Physician practices are looking to improve their electronic health records and many are shopping around for more advanced tools, according a new report from Black Book Research – which sees 30 percent of practices with a dozen or more docs expecting to replace their current system in the next three years.
They’re seeking more customizable and integrated EHRs, with practice management and revenue cycle management, according to the report, which polled nearly 19,000 ambulatory EHR users.[Also: New EHR go-lives, RFIs and other interesting moves so far in April]
Huge majorities are looking for cloud-based and mobile tools that offer on-demand data and visibility into financial performance, compliance tracking and quality goals, according to Black Book.
Speech recognition capabilities and support for telehealth and virtual care are other top items on practices’ wish lists.
The report also finds that most smaller practices are still under-utilizing advanced features such as electronic messaging, clinical decision support and patient engagement tools, and that interoperability is still a sticking point for those providers.[Also: EHRs in the cloud: Why smaller healthcare providers are making the leap]

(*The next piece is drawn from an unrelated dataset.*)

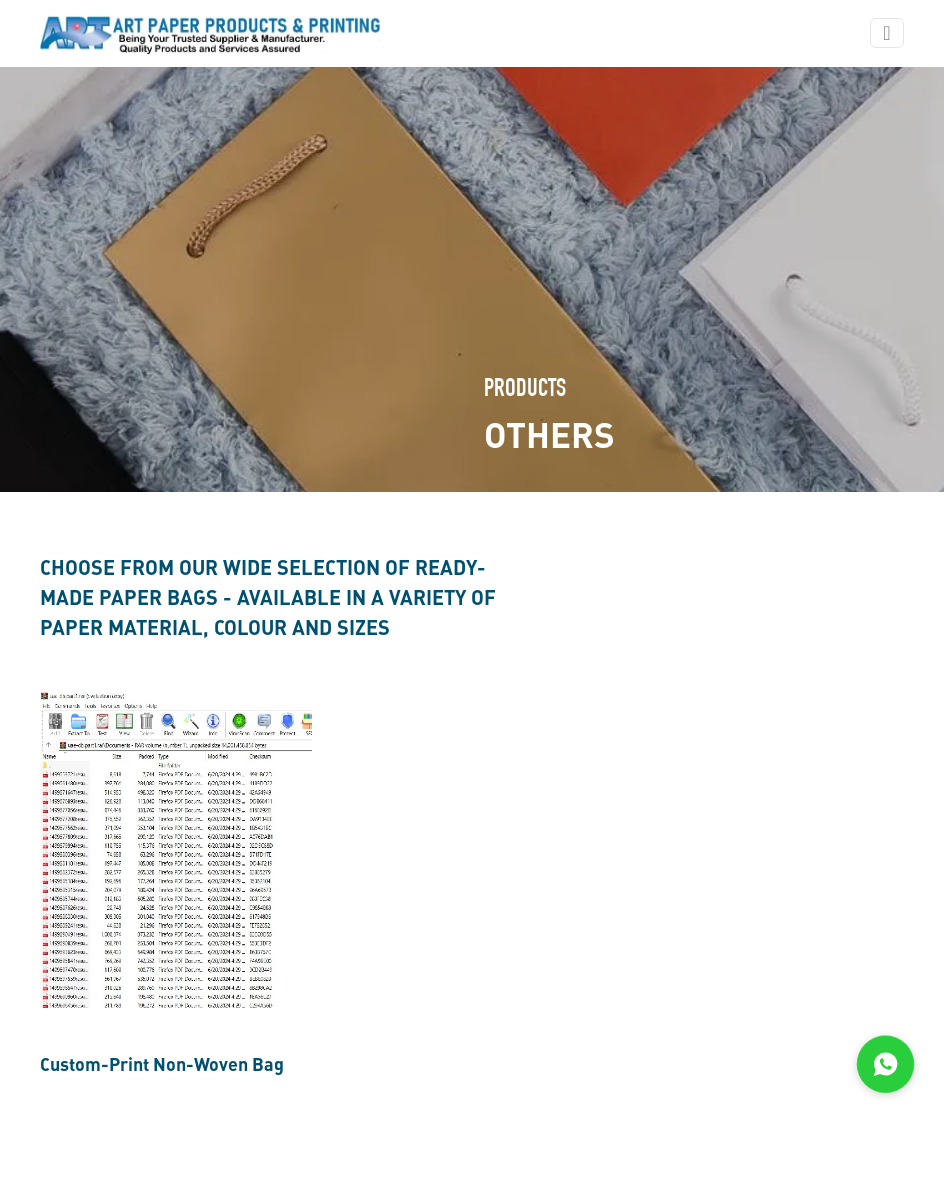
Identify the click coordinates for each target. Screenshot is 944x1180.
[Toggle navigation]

“Traditionally, it has been the smaller and solo practices with the highest dissatisfaction ratings for electronic health record applications but we confirmed also that the smaller the practice, the less likely they are to use advanced IT tools and that is where EHR frustration among small practices is generally focused,” said Doug Brown, managing partner of Black Book, in a statement.
The poll found that 93 percent of practices use the three basic EHR functionalities most often: data repository, order entry and results review.
“When we look at apples-to-apples client satisfaction among small practices, it’s about basic functionality experience,” said Brown. “While in large practices, the rating of customer satisfaction is based on that plus a much wider breadth of vendor offerings and client execution from claims management to population health bundled in.”
Black Book recently conducted a similar survey focused on consumers, which found that a commanding 91 percent of patients younger than 50 said they prefer tech-savvy practices with advanced capabilities and connectivity.
“The technology expectations of upcoming generations will likely contribute to the gradual demise of independent, solo physician practices if they do not invest and provide what healthcare consumers clearly want,” said Brown.